Some thoughts that I wrote down during the writing of the previous two articles that didn’t really fit into the articles as written, so I’ll put them here as sort of…an appendix. These aren’t really edited or in any sort of order, they’re just things I hastily scribbled down while researching these articles.
But! Robots have not taken all our jobs that they could, today. Service jobs: bartenders, servers. Logo design is a good example of lots of poor quality human and automated services.
Good content is hard. Good YouTube channels, for instance, take lots of time, research, and thinking up interesting topics to cover.
There are political solutions here, but these are beyond what is appropriate to advocate here. Except perhaps Strickland’s “industry association” idea?
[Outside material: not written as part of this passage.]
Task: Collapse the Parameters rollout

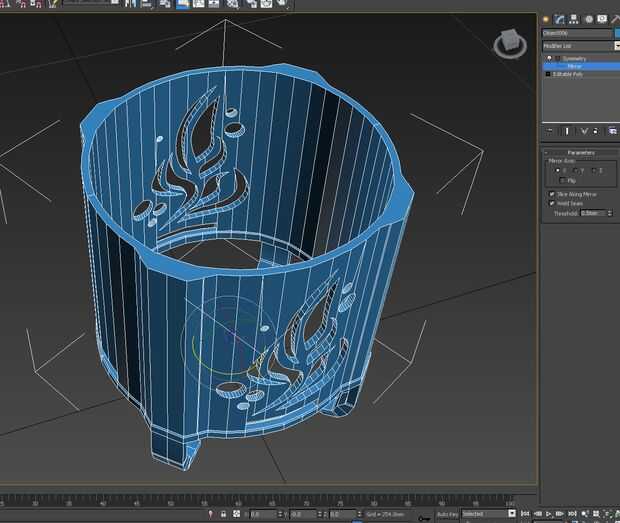Action: point(580,152)
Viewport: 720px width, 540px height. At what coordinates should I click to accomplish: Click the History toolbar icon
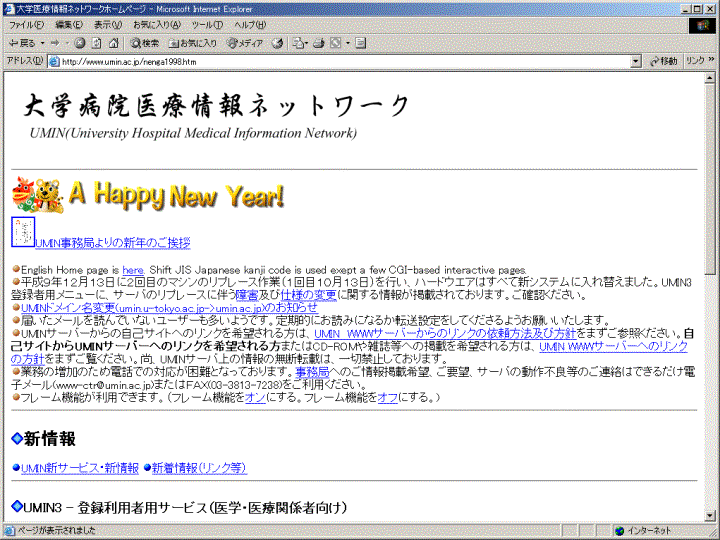pos(277,43)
Video isn’t really on some downward spiral. We need lots of types of video, and AI is bad at some of them. Milkdrop didn’t replace video houses, nor should we expect it to.
Is this art?
– Artists have always used visual aids in the creation of their art
– Artists are technicians, not only imagineers – the creation of the thing itself is important, the act of creation is only half the job of a good artist
– Artists repurpose – Duchamp’s “Fountain” for instance, and they represent, and not every medium is visual
Notch didn’t put video houses out of work, either – it created more programmers. And additional creativity was made possible by people pushing the limits of Notch – hacker mindset can be a powerful tool for creative processes.
The AI synthesizes from experience, but then, so do we. If there is nothing new under the sun, is anyone truly an artist? Or is everyone an artist, and AI massively democratizes “art”? Or is it a mix of both?
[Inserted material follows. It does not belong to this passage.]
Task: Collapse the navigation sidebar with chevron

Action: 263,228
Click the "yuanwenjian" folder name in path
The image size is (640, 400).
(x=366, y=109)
If something makes you think, was it art? Or does art require intention? If so, there’s no way to know the intent by looking at it, so what does it matter anyway? But, if I take something incidental – a leaf, or a careless photo – and attach a meaning, and present it as art, is it?
The market will have to adjust – the right way to deal with this politically to make sure that governments care for their people – mine is bad at this – because you really cannot control commercial tech like this. You can’t put the toothpaste back into the tube. AI tech is here to stay. Learn to live with it.